- Opening Delimiter -

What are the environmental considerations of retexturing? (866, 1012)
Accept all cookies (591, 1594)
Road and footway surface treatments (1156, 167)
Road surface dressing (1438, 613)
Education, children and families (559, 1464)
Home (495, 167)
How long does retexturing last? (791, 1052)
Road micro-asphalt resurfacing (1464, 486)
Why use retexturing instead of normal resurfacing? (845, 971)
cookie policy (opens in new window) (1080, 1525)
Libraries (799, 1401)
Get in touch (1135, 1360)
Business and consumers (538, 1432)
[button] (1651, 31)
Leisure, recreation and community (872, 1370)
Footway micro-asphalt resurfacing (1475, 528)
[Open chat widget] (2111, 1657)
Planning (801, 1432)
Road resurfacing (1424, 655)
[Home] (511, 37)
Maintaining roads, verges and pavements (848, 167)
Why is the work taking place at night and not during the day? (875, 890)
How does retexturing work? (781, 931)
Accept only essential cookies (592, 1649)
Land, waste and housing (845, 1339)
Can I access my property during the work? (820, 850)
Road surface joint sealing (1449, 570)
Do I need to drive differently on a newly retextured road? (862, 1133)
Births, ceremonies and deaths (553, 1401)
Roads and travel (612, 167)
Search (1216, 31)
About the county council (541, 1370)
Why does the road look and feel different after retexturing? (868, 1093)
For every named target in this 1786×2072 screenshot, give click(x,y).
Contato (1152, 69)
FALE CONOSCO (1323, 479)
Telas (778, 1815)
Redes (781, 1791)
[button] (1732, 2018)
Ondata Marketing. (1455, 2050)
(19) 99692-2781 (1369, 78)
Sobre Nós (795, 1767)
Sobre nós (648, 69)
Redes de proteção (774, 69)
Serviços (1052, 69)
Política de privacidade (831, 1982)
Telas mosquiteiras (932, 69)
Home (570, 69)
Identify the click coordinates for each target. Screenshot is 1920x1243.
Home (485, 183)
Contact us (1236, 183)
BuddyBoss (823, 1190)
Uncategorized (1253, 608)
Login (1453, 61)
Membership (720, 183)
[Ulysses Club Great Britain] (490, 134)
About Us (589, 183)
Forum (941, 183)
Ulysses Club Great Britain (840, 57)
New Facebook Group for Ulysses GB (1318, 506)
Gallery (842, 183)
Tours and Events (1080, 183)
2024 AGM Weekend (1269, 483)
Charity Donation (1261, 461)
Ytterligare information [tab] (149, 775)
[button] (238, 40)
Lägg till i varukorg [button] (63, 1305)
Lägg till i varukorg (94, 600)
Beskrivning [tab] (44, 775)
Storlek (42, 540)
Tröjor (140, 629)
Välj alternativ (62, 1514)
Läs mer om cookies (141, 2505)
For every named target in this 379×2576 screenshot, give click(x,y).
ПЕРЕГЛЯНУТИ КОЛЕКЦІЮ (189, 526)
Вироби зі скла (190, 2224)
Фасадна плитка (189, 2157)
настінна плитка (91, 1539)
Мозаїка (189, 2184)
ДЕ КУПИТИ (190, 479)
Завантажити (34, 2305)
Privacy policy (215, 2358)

- Closing Delimiter -

__Your objective__
Retype the lines of the material from the one containing "Ytterligare information [tab] (149, 775)" through the last line, exactly, and give no other lines.

__Answer box__
Ytterligare information [tab] (149, 775)
[button] (238, 40)
Lägg till i varukorg [button] (63, 1305)
Lägg till i varukorg (94, 600)
Beskrivning [tab] (44, 775)
Storlek (42, 540)
Tröjor (140, 629)
Välj alternativ (62, 1514)
Läs mer om cookies (141, 2505)
For every named target in this 379×2576 screenshot, give click(x,y).
ПЕРЕГЛЯНУТИ КОЛЕКЦІЮ (189, 526)
Вироби зі скла (190, 2224)
Фасадна плитка (189, 2157)
настінна плитка (91, 1539)
Мозаїка (189, 2184)
ДЕ КУПИТИ (190, 479)
Завантажити (34, 2305)
Privacy policy (215, 2358)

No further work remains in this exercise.